The entries must be retyped exactly, down to the last line.

┏━━

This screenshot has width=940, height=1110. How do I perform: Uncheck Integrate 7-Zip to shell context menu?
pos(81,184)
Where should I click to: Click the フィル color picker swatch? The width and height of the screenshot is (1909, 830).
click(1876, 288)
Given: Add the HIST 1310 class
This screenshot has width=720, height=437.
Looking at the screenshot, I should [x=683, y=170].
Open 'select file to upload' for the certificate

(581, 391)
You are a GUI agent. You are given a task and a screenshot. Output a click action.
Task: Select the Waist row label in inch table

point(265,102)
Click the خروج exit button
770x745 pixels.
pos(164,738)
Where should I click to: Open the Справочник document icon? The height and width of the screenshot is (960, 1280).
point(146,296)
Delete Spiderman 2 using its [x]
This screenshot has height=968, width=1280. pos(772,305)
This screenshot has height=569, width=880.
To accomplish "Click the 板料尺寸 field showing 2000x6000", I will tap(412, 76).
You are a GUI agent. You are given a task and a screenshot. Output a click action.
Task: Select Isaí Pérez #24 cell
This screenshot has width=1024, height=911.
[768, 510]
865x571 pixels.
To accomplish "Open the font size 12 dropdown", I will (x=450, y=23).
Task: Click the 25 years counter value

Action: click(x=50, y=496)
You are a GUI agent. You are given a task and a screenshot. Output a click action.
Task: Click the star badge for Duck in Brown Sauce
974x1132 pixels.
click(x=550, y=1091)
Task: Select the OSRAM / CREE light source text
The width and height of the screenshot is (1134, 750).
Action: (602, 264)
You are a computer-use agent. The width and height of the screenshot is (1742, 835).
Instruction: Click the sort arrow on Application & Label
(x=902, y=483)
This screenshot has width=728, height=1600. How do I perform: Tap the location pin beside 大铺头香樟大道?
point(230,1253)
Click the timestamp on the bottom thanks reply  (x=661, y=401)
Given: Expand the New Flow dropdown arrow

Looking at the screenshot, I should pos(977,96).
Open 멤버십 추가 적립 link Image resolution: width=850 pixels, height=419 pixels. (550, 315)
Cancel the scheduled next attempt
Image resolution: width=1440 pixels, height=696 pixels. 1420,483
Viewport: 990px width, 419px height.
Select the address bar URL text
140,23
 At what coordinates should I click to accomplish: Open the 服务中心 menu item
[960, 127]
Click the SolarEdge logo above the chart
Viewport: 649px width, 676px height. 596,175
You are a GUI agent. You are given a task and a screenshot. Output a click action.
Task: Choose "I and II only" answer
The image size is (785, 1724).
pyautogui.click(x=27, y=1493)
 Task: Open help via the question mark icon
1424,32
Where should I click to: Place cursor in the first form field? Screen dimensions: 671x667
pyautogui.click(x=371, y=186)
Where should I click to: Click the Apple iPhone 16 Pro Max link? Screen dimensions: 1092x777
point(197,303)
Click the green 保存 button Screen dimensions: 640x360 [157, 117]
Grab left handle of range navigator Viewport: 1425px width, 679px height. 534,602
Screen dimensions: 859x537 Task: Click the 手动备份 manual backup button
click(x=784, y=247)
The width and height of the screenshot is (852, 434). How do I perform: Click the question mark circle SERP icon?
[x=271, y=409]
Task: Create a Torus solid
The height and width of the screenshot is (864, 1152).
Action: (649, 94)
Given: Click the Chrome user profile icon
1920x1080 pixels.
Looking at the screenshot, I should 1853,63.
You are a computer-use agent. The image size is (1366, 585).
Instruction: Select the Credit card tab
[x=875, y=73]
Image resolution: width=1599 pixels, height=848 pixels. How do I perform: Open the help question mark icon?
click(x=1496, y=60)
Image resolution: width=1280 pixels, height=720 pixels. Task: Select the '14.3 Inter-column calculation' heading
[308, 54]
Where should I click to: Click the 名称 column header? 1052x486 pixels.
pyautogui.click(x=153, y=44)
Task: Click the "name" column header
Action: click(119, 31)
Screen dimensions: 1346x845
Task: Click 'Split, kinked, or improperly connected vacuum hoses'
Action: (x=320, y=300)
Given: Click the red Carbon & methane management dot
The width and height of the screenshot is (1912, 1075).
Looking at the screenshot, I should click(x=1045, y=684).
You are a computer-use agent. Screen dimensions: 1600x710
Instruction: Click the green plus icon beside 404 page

┗━━

## Result of the exercise
This screenshot has width=940, height=1110. How do I perform: Uncheck Integrate 7-Zip to shell context menu?
pos(81,184)
Where should I click to: Click the フィル color picker swatch? The width and height of the screenshot is (1909, 830).
click(1876, 288)
Given: Add the HIST 1310 class
This screenshot has width=720, height=437.
Looking at the screenshot, I should [x=683, y=170].
Open 'select file to upload' for the certificate

(581, 391)
You are a GUI agent. You are given a task and a screenshot. Output a click action.
Task: Select the Waist row label in inch table

point(265,102)
Click the خروج exit button
770x745 pixels.
pos(164,738)
Where should I click to: Open the Справочник document icon? The height and width of the screenshot is (960, 1280).
point(146,296)
Delete Spiderman 2 using its [x]
This screenshot has height=968, width=1280. pos(772,305)
This screenshot has height=569, width=880.
To accomplish "Click the 板料尺寸 field showing 2000x6000", I will tap(412, 76).
You are a GUI agent. You are given a task and a screenshot. Output a click action.
Task: Select Isaí Pérez #24 cell
This screenshot has width=1024, height=911.
[768, 510]
865x571 pixels.
To accomplish "Open the font size 12 dropdown", I will (x=450, y=23).
Task: Click the 25 years counter value

Action: click(x=50, y=496)
You are a GUI agent. You are given a task and a screenshot. Output a click action.
Task: Click the star badge for Duck in Brown Sauce
974x1132 pixels.
click(x=550, y=1091)
Task: Select the OSRAM / CREE light source text
The width and height of the screenshot is (1134, 750).
Action: (602, 264)
You are a computer-use agent. The width and height of the screenshot is (1742, 835).
Instruction: Click the sort arrow on Application & Label
(x=902, y=483)
This screenshot has width=728, height=1600. How do I perform: Tap the location pin beside 大铺头香樟大道?
point(230,1253)
Click the timestamp on the bottom thanks reply  (x=661, y=401)
Given: Expand the New Flow dropdown arrow

Looking at the screenshot, I should pos(977,96).
Open 멤버십 추가 적립 link Image resolution: width=850 pixels, height=419 pixels. (550, 315)
Cancel the scheduled next attempt
Image resolution: width=1440 pixels, height=696 pixels. 1420,483
Viewport: 990px width, 419px height.
Select the address bar URL text
140,23
 At what coordinates should I click to accomplish: Open the 服务中心 menu item
[960, 127]
Click the SolarEdge logo above the chart
Viewport: 649px width, 676px height. 596,175
You are a GUI agent. You are given a task and a screenshot. Output a click action.
Task: Choose "I and II only" answer
The image size is (785, 1724).
pyautogui.click(x=27, y=1493)
 Task: Open help via the question mark icon
1424,32
Where should I click to: Place cursor in the first form field? Screen dimensions: 671x667
pyautogui.click(x=371, y=186)
Where should I click to: Click the Apple iPhone 16 Pro Max link? Screen dimensions: 1092x777
point(197,303)
Click the green 保存 button Screen dimensions: 640x360 [157, 117]
Grab left handle of range navigator Viewport: 1425px width, 679px height. 534,602
Screen dimensions: 859x537 Task: Click the 手动备份 manual backup button
click(x=784, y=247)
The width and height of the screenshot is (852, 434). How do I perform: Click the question mark circle SERP icon?
[x=271, y=409]
Task: Create a Torus solid
The height and width of the screenshot is (864, 1152).
Action: (649, 94)
Given: Click the Chrome user profile icon
1920x1080 pixels.
Looking at the screenshot, I should 1853,63.
You are a computer-use agent. The image size is (1366, 585).
Instruction: Select the Credit card tab
[x=875, y=73]
Image resolution: width=1599 pixels, height=848 pixels. How do I perform: Open the help question mark icon?
click(x=1496, y=60)
Image resolution: width=1280 pixels, height=720 pixels. Task: Select the '14.3 Inter-column calculation' heading
[308, 54]
Where should I click to: Click the 名称 column header? 1052x486 pixels.
pyautogui.click(x=153, y=44)
Task: Click the "name" column header
Action: click(119, 31)
Screen dimensions: 1346x845
Task: Click 'Split, kinked, or improperly connected vacuum hoses'
Action: (x=320, y=300)
Given: Click the red Carbon & methane management dot
The width and height of the screenshot is (1912, 1075).
Looking at the screenshot, I should click(x=1045, y=684).
You are a computer-use agent. Screen dimensions: 1600x710
Instruction: Click the green plus icon beside 404 page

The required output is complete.